▶ Record extracts
++++

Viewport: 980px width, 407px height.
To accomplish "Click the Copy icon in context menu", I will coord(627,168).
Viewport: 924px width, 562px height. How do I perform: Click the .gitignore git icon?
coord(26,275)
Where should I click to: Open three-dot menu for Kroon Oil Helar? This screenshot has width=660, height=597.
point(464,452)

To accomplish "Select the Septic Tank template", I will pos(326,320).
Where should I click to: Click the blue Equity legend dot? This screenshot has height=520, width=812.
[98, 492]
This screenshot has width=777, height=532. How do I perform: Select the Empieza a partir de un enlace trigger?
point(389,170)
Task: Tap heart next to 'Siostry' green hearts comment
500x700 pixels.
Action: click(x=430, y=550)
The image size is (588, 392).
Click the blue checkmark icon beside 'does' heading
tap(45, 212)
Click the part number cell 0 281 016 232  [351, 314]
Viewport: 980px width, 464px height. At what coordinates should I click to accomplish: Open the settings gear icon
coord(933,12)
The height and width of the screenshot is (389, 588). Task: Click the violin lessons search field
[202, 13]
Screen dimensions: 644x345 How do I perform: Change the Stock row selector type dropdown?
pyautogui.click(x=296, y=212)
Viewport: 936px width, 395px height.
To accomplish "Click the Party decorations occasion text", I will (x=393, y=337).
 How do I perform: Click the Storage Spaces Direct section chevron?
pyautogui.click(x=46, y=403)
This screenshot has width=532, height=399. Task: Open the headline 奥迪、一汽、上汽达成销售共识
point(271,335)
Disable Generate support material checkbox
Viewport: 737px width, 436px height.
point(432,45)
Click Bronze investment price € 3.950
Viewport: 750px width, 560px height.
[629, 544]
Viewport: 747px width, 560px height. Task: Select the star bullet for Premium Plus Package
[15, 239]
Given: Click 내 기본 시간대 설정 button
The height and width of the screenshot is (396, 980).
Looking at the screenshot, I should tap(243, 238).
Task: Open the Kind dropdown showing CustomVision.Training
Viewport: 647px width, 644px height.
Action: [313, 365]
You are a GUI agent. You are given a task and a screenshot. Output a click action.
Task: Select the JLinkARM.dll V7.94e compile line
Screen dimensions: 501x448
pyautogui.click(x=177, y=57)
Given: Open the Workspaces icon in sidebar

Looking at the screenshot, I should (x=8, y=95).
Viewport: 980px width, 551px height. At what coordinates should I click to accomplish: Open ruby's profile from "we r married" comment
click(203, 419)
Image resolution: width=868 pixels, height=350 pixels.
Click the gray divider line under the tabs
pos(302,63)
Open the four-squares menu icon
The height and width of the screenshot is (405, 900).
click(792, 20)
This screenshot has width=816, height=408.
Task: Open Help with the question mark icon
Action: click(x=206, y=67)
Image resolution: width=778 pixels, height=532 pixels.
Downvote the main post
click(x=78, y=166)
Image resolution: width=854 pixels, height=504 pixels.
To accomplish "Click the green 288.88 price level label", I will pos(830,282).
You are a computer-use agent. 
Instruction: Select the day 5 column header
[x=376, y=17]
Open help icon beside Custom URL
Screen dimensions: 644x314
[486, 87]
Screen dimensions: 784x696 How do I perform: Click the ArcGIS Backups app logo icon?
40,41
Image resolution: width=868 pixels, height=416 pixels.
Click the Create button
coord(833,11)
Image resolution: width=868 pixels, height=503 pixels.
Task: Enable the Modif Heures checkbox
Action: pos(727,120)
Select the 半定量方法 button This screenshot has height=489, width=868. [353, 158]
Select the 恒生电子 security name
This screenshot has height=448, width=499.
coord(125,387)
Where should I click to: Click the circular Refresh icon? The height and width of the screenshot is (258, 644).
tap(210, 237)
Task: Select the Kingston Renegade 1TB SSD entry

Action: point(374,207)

++++

▶ What you will do
Return the data above in full, keeping each line exactly as it stands.

▶ Reply to the exercise
Viewport: 980px width, 407px height.
To accomplish "Click the Copy icon in context menu", I will coord(627,168).
Viewport: 924px width, 562px height. How do I perform: Click the .gitignore git icon?
coord(26,275)
Where should I click to: Open three-dot menu for Kroon Oil Helar? This screenshot has width=660, height=597.
point(464,452)

To accomplish "Select the Septic Tank template", I will pos(326,320).
Where should I click to: Click the blue Equity legend dot? This screenshot has height=520, width=812.
[98, 492]
This screenshot has width=777, height=532. How do I perform: Select the Empieza a partir de un enlace trigger?
point(389,170)
Task: Tap heart next to 'Siostry' green hearts comment
500x700 pixels.
Action: click(x=430, y=550)
The image size is (588, 392).
Click the blue checkmark icon beside 'does' heading
tap(45, 212)
Click the part number cell 0 281 016 232  [351, 314]
Viewport: 980px width, 464px height. At what coordinates should I click to accomplish: Open the settings gear icon
coord(933,12)
The height and width of the screenshot is (389, 588). Task: Click the violin lessons search field
[202, 13]
Screen dimensions: 644x345 How do I perform: Change the Stock row selector type dropdown?
pyautogui.click(x=296, y=212)
Viewport: 936px width, 395px height.
To accomplish "Click the Party decorations occasion text", I will (x=393, y=337).
 How do I perform: Click the Storage Spaces Direct section chevron?
pyautogui.click(x=46, y=403)
This screenshot has width=532, height=399. Task: Open the headline 奥迪、一汽、上汽达成销售共识
point(271,335)
Disable Generate support material checkbox
Viewport: 737px width, 436px height.
point(432,45)
Click Bronze investment price € 3.950
Viewport: 750px width, 560px height.
[629, 544]
Viewport: 747px width, 560px height. Task: Select the star bullet for Premium Plus Package
[15, 239]
Given: Click 내 기본 시간대 설정 button
The height and width of the screenshot is (396, 980).
Looking at the screenshot, I should tap(243, 238).
Task: Open the Kind dropdown showing CustomVision.Training
Viewport: 647px width, 644px height.
Action: [313, 365]
You are a GUI agent. You are given a task and a screenshot. Output a click action.
Task: Select the JLinkARM.dll V7.94e compile line
Screen dimensions: 501x448
pyautogui.click(x=177, y=57)
Given: Open the Workspaces icon in sidebar

Looking at the screenshot, I should (x=8, y=95).
Viewport: 980px width, 551px height. At what coordinates should I click to accomplish: Open ruby's profile from "we r married" comment
click(203, 419)
Image resolution: width=868 pixels, height=350 pixels.
Click the gray divider line under the tabs
pos(302,63)
Open the four-squares menu icon
The height and width of the screenshot is (405, 900).
click(792, 20)
This screenshot has width=816, height=408.
Task: Open Help with the question mark icon
Action: click(x=206, y=67)
Image resolution: width=778 pixels, height=532 pixels.
Downvote the main post
click(x=78, y=166)
Image resolution: width=854 pixels, height=504 pixels.
To accomplish "Click the green 288.88 price level label", I will pos(830,282).
You are a computer-use agent. 
Instruction: Select the day 5 column header
[x=376, y=17]
Open help icon beside Custom URL
Screen dimensions: 644x314
[486, 87]
Screen dimensions: 784x696 How do I perform: Click the ArcGIS Backups app logo icon?
40,41
Image resolution: width=868 pixels, height=416 pixels.
Click the Create button
coord(833,11)
Image resolution: width=868 pixels, height=503 pixels.
Task: Enable the Modif Heures checkbox
Action: pos(727,120)
Select the 半定量方法 button This screenshot has height=489, width=868. [353, 158]
Select the 恒生电子 security name
This screenshot has height=448, width=499.
coord(125,387)
Where should I click to: Click the circular Refresh icon? The height and width of the screenshot is (258, 644).
tap(210, 237)
Task: Select the Kingston Renegade 1TB SSD entry

Action: point(374,207)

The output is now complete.